Okay, so when I started to picture myself as a mother – about 9 years ago – I had all these ideas about parenting. I thought about what kind of mother I would want to be and how I would handle things. When I got pregnant in 2016, I thought about it even more. Like any other mummy-to-be, I had these ideas of things I would never do as a mum. I was so sure I could be this supermum who would always do what’s best for her children. I mean, how could you not? How hard could it be to make only wise, healthy and good decisions, right? Yeah… I came back from that. Hard. As a mum, you can’t be perfect.
Make her watch tv
I always said: “I’m not going to let my daughter watch tv or let her use any electronic devices, before she is at least one year old.” Silly me. Listen, she loves her baby mobile phone, she loves to press the buttons and see it light up and make sounds. And I have to clean the dishes or make myself a sandwich once in a while, so yeah, I let her watch tv sometimes. Especially now she’s in that phase where she cannot play by herself for longer than 5 minutes. I try not to let her watch to much tv, though. I don’t want her to get all worked up before her nap. But yeah, BabyTV is my lifesaver!

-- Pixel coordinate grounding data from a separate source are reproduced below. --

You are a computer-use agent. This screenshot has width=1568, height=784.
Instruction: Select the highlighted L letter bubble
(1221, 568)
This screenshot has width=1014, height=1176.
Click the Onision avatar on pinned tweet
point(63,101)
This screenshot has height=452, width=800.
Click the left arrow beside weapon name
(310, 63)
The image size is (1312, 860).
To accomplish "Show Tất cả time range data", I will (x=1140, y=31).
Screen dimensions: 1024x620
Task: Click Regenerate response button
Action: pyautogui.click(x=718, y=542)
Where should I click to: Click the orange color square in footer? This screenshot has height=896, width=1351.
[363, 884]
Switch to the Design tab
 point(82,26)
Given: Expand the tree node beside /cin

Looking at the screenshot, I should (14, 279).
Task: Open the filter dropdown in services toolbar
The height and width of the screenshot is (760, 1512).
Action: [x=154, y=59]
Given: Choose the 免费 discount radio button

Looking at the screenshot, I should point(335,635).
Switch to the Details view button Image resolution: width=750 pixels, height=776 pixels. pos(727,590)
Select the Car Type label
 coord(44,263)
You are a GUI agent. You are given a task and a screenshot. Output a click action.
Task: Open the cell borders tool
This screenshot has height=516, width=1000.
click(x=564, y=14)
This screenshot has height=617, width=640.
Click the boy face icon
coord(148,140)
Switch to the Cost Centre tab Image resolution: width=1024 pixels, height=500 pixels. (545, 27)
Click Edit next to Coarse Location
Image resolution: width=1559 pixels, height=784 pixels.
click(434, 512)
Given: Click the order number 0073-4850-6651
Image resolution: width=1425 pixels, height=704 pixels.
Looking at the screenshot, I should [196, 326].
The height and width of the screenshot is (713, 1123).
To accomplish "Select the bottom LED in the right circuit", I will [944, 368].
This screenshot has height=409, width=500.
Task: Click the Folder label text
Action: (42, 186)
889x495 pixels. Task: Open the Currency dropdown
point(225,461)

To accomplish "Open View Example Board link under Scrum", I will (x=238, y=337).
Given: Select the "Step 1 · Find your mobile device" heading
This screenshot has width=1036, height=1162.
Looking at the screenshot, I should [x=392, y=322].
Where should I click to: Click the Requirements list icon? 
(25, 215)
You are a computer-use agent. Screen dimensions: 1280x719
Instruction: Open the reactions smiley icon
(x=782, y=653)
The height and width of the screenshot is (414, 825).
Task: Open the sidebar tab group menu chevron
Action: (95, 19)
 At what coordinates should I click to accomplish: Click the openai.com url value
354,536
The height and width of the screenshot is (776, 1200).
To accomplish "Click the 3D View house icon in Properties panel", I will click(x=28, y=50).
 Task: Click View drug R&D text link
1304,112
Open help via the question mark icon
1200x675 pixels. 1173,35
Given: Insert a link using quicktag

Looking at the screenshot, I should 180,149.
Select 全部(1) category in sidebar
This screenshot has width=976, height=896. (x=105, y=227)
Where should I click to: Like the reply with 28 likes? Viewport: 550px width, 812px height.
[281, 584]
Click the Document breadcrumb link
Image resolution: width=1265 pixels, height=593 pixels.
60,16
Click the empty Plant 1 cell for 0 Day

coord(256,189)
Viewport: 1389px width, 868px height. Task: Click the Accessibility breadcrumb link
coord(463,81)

Give her snacks that are not fruit or veggies
Oof, I really failed in this department. The thing is, it brings me so much joy to shop for my daughter, I always bring home snacks for her. I won’t ever give her cookies or candy or other things with a lot of sugar or salt in them. I really don’t want her to have that, at least not yet. But recently I found mini rice cakes especially for babies in banana or appele cinnamon flavour and she absolutely loves it! It’s sweet, but does not have extra sugar in it. Also, I have these ‘corn fingers’, they look like cheetos, but are also made for babies, she devours those! And ofcourse, breadsticks! I use snacks to keep my baby happy for two more minutes, I’m sorry, I am not perfect.
Lose my cool
The first three to four months of my daughter’s life, were not easy for all of us. She cried for 8 to 10 hours a day, every day. Those four months I was still very tired and emotional and she was crying so much and so intens, that sometimes I yelled at her if she could please stop crying. It’s not something I’m proud of and it was definitely not my intention to be that kind of parent, but I just couldn’t help it, it was so frustrating for me not being able to comfort her. When she was about three months old, we discovered she not only had an umbilical hernia (which is quite common for babies), but also an inguinal hernia, which may have been the reason for her to cry so much. After they fixed the hernia in the hospital, we had a completely different baby, she was so happy and smiled so much more! I never yelled at her again, I feel so much stronger now, I hope it will last a lifetime.
Let her cry
When you’re about to be a mum, or haven’t been a mum for that long, it’s very hard to imagine you would ever let your baby cry for several minutes, without comforting him or her. Believe me, I know. But when my daughter was crying for 10 hours a day and sometimes for 2 hours straight, I thought I was losing my mind when I couldn’t make her stop crying. A friend then told me that it was okay to let her cry for a few minutes (or to even turn off the baby monitor) and just close your eyes for a moment and take a deep breath. It made all the difference! It didn’t help my daughter, she still cried, but she would have done that anyway. It helped me stay sane and charge my battery. Even 5 minutes of silence (well not completely because obviously I could still hear her through the walls and I wouldn’t want to have it any other way) made all the difference.
So, what did you always say you’d never do, but now you do it anyway?